Dukungan teknis dan moral juga mengalir deras dari Waka Humas, Bapak Eko Wartoyo, S.Pd., S.T., Waka Kesiswaan, Bapak Sugeng Purnomo, S.T., serta Bina Prestasi Kesiswaan, Bapak Insan Nur Rabbani, S.Pd. Tak ketinggalan, doa dan semangat dari seluruh rekan guru serta siswa-siswi menjadi bahan bakar utama bagi Malabi untuk memberanikan diri melangkah maju.
Mengangkat Mutiara Lokal: Wayang Suket
Setelah memantapkan hati, proses kreatif pun dimulai. Malabi melakukan brainstorming mendalam untuk mencari identitas budaya Purbalingga yang paling kuat namun jarang terekspos dalam format digital modern. Pilihan akhirnya jatuh pada kisah inspiratif Wayang Suket Purbalingga.
Langkah konkret segera diambil. Malabi menelusuri jejak pewaris seni ini dan berhasil bertemu dengan Sang Maestro, Bapak Badriyanto. Pertemuan ini menjadi titik balik krusial.

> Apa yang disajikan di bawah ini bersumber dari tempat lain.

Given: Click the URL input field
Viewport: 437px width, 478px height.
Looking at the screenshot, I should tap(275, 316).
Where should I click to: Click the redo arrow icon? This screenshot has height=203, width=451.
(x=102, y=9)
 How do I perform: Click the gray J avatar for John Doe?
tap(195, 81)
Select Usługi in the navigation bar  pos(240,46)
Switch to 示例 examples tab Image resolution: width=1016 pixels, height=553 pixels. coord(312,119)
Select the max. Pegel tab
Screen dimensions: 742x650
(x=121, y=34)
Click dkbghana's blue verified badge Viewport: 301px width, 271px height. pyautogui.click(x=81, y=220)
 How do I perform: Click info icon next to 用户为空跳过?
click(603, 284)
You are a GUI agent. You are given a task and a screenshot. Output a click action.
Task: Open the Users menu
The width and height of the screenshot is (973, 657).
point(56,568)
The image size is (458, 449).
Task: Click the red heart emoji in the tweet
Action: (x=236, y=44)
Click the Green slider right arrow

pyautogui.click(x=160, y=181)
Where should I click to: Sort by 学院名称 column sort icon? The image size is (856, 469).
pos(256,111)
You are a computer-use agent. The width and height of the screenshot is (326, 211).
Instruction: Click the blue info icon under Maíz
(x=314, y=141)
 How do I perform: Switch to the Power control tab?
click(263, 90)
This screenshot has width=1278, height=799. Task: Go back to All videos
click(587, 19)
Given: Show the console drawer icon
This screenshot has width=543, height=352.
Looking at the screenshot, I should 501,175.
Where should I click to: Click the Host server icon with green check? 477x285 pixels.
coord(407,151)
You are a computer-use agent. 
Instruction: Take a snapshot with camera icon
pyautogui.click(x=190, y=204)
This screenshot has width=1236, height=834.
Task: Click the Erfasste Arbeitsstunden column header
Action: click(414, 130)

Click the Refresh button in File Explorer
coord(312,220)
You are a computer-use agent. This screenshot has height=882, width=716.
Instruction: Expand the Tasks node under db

“Saya datang bukan hanya untuk riset, tapi untuk memohon izin dan restu beliau,” cerita Malabi. “Alhamdulillah, Bapak Badriyanto menyambut hangat. Beliau bahkan memberikan kepercayaan penuh dengan memilih salah satu desain karakter maskot ‘Braling’ yang telah saya buat menggunakan AI.”
Perjuangan Menuntaskan Karya
Proses produksi dikerjakan dengan semangat berapi-api. Menggabungkan teknologi AI canggih (Google Gemini, Veo, ElevenLabs, Suno dan AI Song Maker) dengan kearifan lokal, Malabi merangkai narasi visual yang memukau. Proyek ini juga menjadi ajang kolaborasi apik antara dirinya, Bapak Badriyanto, pihak sekolah, hingga dukungan dari Bapak Bupati Purbalingga.
Tepat pada tanggal 13 November 2025, hanya satu hari sebelum tenggat waktu pengumpulan, karya tersebut akhirnya dikirimkan melalui Instagram.

Malam Puncak Kemenangan
Ikhtiar tidak mengkhianati hasil. Pada pengumuman tanggal 30 November 2025, nama Malabi Wibowo Susanto tercantum dalam daftar 13 nominator terbaik. Undangan untuk menghadiri Awarding Night di Ballroom Hotel Sahid Raya Yogyakarta pun datang.
Suasana tegang menyelimuti malam penghargaan. Bersaing dengan ratusan peserta berbakat dari tiga provinsi bukanlah hal mudah. Namun, ketika pembawa acara membacakan pemenang kategori tertinggi, rasa haru pecah. Malabi dinobatkan sebagai Juara Umum 1.
“Rasanya campur aduk, antara terharu, bahagia, dan tidak menyangka. Dari ratusan peserta hebat, saya bisa berdiri di posisi puncak. Ini adalah kebanggaan luar biasa bisa mengharumkan nama SMK Negeri 1 Kaligondang dan Kabupaten Purbalingga di kancah regional,” ujar Malabi dengan haru.
Kemenangan ini bukan akhir, melainkan awal. “Semoga prestasi ini menjadi motivasi bagi saya untuk terus belajar, menjadi lebih baik lagi, dan membuktikan bahwa teknologi AI bisa menjadi kawan terbaik untuk melestarikan budaya kita,” pungkasnya.